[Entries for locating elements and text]
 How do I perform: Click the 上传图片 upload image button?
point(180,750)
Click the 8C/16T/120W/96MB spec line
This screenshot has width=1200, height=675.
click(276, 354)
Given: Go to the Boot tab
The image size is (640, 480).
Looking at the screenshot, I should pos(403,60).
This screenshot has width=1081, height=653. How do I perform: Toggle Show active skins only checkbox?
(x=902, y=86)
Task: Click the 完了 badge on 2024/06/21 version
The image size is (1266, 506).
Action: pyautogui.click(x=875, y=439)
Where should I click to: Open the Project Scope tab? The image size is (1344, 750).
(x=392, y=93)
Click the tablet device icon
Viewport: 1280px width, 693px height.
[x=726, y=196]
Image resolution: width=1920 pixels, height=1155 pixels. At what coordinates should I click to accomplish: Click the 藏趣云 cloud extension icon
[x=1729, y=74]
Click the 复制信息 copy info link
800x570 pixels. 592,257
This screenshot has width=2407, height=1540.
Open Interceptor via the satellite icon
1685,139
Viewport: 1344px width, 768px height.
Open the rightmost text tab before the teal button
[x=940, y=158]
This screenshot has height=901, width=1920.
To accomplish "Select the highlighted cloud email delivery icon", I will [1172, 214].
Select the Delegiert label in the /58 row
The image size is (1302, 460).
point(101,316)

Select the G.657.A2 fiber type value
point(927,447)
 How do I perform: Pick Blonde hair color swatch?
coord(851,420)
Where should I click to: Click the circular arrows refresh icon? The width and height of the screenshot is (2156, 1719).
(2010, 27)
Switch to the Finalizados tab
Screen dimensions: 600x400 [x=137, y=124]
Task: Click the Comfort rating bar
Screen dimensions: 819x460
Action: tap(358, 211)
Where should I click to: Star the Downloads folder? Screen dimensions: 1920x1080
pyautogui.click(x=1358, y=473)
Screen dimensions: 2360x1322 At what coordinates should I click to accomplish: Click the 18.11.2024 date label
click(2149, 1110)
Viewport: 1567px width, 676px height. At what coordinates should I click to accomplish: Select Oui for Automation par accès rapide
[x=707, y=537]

> [The problem]
Write out every line of the data above word for word, keeping each character unchanged.

> [Task answer]
 How do I perform: Click the 上传图片 upload image button?
point(180,750)
Click the 8C/16T/120W/96MB spec line
This screenshot has width=1200, height=675.
click(276, 354)
Given: Go to the Boot tab
The image size is (640, 480).
Looking at the screenshot, I should pos(403,60).
This screenshot has width=1081, height=653. How do I perform: Toggle Show active skins only checkbox?
(x=902, y=86)
Task: Click the 完了 badge on 2024/06/21 version
The image size is (1266, 506).
Action: pyautogui.click(x=875, y=439)
Where should I click to: Open the Project Scope tab? The image size is (1344, 750).
(x=392, y=93)
Click the tablet device icon
Viewport: 1280px width, 693px height.
[x=726, y=196]
Image resolution: width=1920 pixels, height=1155 pixels. At what coordinates should I click to accomplish: Click the 藏趣云 cloud extension icon
[x=1729, y=74]
Click the 复制信息 copy info link
800x570 pixels. 592,257
This screenshot has width=2407, height=1540.
Open Interceptor via the satellite icon
1685,139
Viewport: 1344px width, 768px height.
Open the rightmost text tab before the teal button
[x=940, y=158]
This screenshot has height=901, width=1920.
To accomplish "Select the highlighted cloud email delivery icon", I will [1172, 214].
Select the Delegiert label in the /58 row
The image size is (1302, 460).
point(101,316)

Select the G.657.A2 fiber type value
point(927,447)
 How do I perform: Pick Blonde hair color swatch?
coord(851,420)
Where should I click to: Click the circular arrows refresh icon? The width and height of the screenshot is (2156, 1719).
(2010, 27)
Switch to the Finalizados tab
Screen dimensions: 600x400 [x=137, y=124]
Task: Click the Comfort rating bar
Screen dimensions: 819x460
Action: tap(358, 211)
Where should I click to: Star the Downloads folder? Screen dimensions: 1920x1080
pyautogui.click(x=1358, y=473)
Screen dimensions: 2360x1322 At what coordinates should I click to accomplish: Click the 18.11.2024 date label
click(2149, 1110)
Viewport: 1567px width, 676px height. At what coordinates should I click to accomplish: Select Oui for Automation par accès rapide
[x=707, y=537]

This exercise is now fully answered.